使徒言行録17章に、使徒パウロがアテネで伝道したときの様子が記されています。
  最初、人々は物珍しそうに話を聞いていましたが、パウロが主イエスの復活の話をし始めると、ある者はあざ笑い、ある者は、「それについては、いずれまた聞かせてもらうことにしよう」と言って去って行き、残ったのは数人にすぎなかったというのです。
  アテネの人々はキリストの復活は、理性的でないとして、使徒パウロの前から去っていきました。アテネの人々は、まさに理性的なものを求めていたのです。ですから、復活などという理性的でない話は、「ごめんこうむる」と言って去っていったのです。現代人と同じです。
  使徒パウロは、「十字架の言葉は、滅んでいく者にとっては愚かなものですが、わたしたち救われる者には神の力です。」(Ⅰコリント1章18節)と、告げています。その神の力はどこに現れたのでしょうか。それは、神がお選びになった人々に現れました。その中には、無学な人々、無力な人々、見下げられている人々もいます。

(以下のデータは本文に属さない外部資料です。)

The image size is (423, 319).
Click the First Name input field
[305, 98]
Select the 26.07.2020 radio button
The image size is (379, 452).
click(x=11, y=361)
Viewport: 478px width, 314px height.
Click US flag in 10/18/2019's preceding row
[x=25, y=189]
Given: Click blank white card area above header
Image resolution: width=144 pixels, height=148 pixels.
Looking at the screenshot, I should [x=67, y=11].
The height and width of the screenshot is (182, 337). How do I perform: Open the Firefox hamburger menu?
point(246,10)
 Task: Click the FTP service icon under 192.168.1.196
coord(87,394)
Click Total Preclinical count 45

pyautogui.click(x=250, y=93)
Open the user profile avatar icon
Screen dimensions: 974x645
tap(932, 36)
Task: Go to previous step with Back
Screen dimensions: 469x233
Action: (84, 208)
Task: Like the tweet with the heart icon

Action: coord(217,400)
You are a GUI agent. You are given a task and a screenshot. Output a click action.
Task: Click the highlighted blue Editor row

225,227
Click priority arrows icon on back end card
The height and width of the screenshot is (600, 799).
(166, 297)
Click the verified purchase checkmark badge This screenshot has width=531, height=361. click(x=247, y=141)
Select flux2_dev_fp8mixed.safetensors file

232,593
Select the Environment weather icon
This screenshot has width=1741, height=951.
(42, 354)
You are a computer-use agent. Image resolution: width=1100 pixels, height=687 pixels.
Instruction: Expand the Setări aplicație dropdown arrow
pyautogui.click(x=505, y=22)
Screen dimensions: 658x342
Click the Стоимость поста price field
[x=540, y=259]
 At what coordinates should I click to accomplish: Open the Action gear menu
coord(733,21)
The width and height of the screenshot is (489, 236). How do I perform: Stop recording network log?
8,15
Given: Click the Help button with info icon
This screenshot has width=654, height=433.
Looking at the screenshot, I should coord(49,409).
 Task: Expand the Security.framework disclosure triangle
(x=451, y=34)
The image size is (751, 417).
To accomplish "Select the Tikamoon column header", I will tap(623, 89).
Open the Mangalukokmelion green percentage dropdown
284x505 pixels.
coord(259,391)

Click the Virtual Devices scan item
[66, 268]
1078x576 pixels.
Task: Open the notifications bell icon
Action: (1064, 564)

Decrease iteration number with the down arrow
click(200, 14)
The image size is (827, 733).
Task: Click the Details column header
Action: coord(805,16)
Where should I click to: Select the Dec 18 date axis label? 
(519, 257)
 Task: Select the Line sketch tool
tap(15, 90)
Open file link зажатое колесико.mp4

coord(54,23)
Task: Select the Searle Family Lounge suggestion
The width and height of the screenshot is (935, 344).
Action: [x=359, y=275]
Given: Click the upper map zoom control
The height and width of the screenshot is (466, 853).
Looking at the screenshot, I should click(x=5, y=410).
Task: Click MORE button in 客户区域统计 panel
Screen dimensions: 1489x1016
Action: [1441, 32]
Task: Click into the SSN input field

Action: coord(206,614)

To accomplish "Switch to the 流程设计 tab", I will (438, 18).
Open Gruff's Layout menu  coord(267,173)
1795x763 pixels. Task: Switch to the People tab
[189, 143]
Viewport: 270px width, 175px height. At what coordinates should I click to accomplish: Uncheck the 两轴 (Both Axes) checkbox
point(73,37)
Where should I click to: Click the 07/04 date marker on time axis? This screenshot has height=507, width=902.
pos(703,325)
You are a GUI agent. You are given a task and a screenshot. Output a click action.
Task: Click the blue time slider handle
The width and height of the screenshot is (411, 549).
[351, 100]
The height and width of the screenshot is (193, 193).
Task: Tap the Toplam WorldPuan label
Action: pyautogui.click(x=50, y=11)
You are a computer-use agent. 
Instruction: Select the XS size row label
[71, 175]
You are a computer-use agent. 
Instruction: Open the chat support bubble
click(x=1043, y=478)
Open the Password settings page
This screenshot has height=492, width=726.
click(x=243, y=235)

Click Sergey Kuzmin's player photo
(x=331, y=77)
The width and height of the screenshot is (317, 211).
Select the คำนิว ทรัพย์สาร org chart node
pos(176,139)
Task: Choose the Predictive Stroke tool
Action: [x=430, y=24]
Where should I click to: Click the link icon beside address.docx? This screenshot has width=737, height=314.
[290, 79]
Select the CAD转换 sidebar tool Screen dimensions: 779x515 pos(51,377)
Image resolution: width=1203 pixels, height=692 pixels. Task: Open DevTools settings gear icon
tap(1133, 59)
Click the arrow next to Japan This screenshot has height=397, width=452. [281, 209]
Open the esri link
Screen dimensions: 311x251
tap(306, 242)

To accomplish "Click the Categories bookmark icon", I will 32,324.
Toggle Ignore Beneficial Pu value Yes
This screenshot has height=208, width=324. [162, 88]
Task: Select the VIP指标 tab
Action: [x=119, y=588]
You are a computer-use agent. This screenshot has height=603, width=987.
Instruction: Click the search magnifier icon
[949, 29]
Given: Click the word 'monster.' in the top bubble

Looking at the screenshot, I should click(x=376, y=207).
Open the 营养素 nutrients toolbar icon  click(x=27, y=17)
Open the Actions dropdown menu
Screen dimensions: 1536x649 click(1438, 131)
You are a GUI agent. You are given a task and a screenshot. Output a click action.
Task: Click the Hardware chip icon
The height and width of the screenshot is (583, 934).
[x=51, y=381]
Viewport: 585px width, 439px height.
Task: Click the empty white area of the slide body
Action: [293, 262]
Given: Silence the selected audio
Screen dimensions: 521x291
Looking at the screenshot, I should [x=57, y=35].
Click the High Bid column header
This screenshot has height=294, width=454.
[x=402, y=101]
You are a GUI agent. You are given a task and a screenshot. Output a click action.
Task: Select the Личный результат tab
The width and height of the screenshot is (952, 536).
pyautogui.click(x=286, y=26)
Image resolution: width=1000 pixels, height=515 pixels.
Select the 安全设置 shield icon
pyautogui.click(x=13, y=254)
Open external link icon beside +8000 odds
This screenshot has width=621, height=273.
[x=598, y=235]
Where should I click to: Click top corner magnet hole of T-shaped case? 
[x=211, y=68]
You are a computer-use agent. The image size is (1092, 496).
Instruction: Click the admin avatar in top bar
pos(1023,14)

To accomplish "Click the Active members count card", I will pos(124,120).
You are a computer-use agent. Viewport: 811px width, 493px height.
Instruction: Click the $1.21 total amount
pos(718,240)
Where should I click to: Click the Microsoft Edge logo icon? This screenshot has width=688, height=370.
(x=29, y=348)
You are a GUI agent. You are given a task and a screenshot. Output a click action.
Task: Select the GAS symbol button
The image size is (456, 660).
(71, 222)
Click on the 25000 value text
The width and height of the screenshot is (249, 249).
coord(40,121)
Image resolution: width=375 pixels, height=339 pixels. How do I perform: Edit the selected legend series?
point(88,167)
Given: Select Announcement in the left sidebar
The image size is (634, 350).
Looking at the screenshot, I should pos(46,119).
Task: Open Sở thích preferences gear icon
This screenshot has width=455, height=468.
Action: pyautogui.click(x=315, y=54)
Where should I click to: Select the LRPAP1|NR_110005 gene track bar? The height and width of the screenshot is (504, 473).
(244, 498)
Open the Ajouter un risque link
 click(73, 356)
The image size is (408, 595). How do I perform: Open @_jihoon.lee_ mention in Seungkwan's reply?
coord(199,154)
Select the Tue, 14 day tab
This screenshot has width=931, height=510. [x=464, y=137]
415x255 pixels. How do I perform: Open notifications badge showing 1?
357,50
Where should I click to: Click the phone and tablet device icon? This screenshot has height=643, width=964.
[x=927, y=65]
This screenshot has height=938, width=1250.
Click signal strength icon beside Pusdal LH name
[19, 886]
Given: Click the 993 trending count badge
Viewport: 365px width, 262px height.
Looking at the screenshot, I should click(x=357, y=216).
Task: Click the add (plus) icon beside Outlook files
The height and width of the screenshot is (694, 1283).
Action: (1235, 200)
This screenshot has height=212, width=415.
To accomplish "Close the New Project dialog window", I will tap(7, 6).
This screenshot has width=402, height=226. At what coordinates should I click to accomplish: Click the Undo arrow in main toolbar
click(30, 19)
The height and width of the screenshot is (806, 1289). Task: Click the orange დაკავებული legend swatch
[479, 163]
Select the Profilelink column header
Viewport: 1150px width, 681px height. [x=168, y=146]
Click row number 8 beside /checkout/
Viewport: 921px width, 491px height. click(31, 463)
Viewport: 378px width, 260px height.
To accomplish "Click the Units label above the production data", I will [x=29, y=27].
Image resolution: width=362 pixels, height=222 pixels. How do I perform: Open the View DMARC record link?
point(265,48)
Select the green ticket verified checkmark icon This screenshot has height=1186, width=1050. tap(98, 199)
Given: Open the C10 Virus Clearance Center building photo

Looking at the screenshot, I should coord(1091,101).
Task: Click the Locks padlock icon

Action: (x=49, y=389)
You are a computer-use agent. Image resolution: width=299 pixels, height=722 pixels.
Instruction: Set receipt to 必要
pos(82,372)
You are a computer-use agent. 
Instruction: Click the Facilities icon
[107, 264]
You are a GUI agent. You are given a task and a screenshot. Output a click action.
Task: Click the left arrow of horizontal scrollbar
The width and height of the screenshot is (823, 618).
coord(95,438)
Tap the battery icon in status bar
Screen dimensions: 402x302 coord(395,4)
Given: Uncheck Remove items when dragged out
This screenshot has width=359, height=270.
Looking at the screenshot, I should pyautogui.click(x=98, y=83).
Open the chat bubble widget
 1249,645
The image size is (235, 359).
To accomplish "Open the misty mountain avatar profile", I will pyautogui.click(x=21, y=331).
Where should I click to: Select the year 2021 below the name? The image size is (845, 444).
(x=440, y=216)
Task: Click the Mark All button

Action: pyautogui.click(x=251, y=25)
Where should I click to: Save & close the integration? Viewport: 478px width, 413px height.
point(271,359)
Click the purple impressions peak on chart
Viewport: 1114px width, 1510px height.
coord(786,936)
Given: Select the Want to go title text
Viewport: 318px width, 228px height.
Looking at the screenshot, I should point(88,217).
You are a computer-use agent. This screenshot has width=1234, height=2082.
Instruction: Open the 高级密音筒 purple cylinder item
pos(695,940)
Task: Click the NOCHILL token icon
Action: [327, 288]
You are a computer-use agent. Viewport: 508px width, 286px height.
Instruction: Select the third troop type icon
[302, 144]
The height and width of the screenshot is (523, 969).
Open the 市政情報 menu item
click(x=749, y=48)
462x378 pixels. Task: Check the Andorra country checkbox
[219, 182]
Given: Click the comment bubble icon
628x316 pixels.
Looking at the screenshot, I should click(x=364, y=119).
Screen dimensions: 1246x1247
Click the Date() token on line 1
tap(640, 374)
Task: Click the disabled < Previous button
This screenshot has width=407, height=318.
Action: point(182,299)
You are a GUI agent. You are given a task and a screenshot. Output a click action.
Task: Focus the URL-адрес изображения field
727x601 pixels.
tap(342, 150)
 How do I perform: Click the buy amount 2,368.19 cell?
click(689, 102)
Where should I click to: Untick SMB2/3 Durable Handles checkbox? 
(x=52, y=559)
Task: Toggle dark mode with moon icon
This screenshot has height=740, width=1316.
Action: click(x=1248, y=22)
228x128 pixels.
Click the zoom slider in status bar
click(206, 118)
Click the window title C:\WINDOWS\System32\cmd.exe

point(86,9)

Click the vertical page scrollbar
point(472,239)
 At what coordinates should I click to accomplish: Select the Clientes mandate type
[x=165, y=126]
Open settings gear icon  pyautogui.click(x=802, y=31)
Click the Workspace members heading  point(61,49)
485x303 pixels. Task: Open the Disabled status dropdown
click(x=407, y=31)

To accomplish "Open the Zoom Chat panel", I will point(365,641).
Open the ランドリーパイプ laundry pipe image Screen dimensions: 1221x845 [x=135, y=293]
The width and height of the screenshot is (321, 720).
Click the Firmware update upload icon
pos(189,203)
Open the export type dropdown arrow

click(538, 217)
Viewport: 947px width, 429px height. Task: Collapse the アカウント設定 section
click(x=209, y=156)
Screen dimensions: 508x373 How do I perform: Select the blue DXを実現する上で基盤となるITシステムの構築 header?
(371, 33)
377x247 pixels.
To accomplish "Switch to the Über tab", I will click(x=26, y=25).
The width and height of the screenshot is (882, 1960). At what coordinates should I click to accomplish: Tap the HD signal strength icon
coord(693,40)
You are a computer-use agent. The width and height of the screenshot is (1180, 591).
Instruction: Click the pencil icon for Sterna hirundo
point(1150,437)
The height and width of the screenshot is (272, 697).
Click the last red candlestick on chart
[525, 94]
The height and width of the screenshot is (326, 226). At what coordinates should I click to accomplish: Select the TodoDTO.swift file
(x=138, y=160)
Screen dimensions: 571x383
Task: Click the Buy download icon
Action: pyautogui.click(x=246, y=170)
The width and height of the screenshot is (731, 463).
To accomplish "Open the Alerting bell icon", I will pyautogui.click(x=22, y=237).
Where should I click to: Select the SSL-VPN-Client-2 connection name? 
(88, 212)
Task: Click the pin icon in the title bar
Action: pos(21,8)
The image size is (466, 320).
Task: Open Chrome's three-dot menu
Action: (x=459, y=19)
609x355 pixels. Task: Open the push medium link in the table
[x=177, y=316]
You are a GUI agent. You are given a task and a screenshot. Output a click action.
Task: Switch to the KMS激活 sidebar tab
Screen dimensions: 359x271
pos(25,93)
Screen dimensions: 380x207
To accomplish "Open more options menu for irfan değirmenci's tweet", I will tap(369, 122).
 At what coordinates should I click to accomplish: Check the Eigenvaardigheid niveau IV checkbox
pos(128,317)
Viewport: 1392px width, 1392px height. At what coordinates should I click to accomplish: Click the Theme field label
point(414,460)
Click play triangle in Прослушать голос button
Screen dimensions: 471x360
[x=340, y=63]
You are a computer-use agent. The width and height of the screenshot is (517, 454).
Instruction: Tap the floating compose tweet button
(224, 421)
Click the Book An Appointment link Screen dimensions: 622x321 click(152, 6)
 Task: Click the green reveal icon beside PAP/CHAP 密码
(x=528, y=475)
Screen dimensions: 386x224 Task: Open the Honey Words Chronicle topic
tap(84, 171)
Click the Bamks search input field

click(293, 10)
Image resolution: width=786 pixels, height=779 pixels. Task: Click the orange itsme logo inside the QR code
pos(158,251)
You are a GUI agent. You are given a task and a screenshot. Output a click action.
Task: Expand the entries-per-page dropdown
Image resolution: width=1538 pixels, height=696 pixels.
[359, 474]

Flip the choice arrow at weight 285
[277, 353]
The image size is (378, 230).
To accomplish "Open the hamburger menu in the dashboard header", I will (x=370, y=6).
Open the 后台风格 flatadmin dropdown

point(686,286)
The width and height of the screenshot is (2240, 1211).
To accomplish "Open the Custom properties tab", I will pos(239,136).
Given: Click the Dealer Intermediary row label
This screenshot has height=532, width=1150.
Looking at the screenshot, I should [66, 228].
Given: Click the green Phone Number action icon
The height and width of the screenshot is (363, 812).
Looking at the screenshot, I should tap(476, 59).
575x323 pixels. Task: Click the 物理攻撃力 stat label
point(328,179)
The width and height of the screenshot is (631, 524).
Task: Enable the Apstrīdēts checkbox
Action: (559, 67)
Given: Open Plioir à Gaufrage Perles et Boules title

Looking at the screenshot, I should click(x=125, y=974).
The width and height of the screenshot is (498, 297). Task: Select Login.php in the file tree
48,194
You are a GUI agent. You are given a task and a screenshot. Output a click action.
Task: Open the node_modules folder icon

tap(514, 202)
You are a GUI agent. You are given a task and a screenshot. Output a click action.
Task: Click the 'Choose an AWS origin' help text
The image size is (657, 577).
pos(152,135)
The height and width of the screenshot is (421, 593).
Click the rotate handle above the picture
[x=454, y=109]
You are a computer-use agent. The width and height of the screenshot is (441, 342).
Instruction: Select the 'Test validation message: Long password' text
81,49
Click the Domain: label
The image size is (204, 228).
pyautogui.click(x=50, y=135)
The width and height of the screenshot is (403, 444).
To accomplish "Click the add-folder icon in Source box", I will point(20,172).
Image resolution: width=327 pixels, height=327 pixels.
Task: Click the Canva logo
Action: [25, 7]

誰一人、自分の知恵や力で自分自身を救ったと言えなくするためでした。そのようにして、信じるすべての人を救うという神の固い決意が表れが、神の独り子イエス・キリストの十字架であり、復活なのです。
  先にも言いましたように、キリストが復活されたという証拠は何一つありません。しかし、それでも私たちは、神の恵みとしてイエス・キリストの復活を宣べ伝え、その復活のキリストの命に、私たち一人ひとりがあずかっていると証ししていくのです。人々に証明することは出来ません。しかし、キリストを証する言葉は、私たち自身を通して証しとなっていきます。私たちは罪人であるにもかかわらず、救われました。そこに、私たちに対する神の愛が示されたのです。この神の愛の中で、私たちは生きていきます。その生活の中で、神から救われていることを人々に証ししていくのです。この証は、決して論理的な説明ではありません。神から救われた喜びを、生活の中で表していきます。どのような状況にあっても、神に救われた喜びを、伝えていくのです。
  主イエス・キリストは、無法な裁判によって十字架刑に処せられました。しかし、主イエスはその十字架の上で、人々のための執り成しの祈りをされました。キリストに救われた私たちも、どのような状況に立たされても、執り成しの祈りをささげるようにしていくべきです。主イエスがそうであったように、私たちもこの地上の生活の中で、正当な扱いを受けるとはかぎません。むしろ、不当な扱いを受けることがあるでしょう。しかし、主イエスがそうであったように、私たちを不当に扱った人々のために、神の救いにあずかるようにと執り成しの祈りをしていくべきです。
  主イエスが復活は、私たちのための出来事であったことを心に留めておくべきです。そして、私たちの周囲の人々のための復活でもあったことを心に留めておくべきです。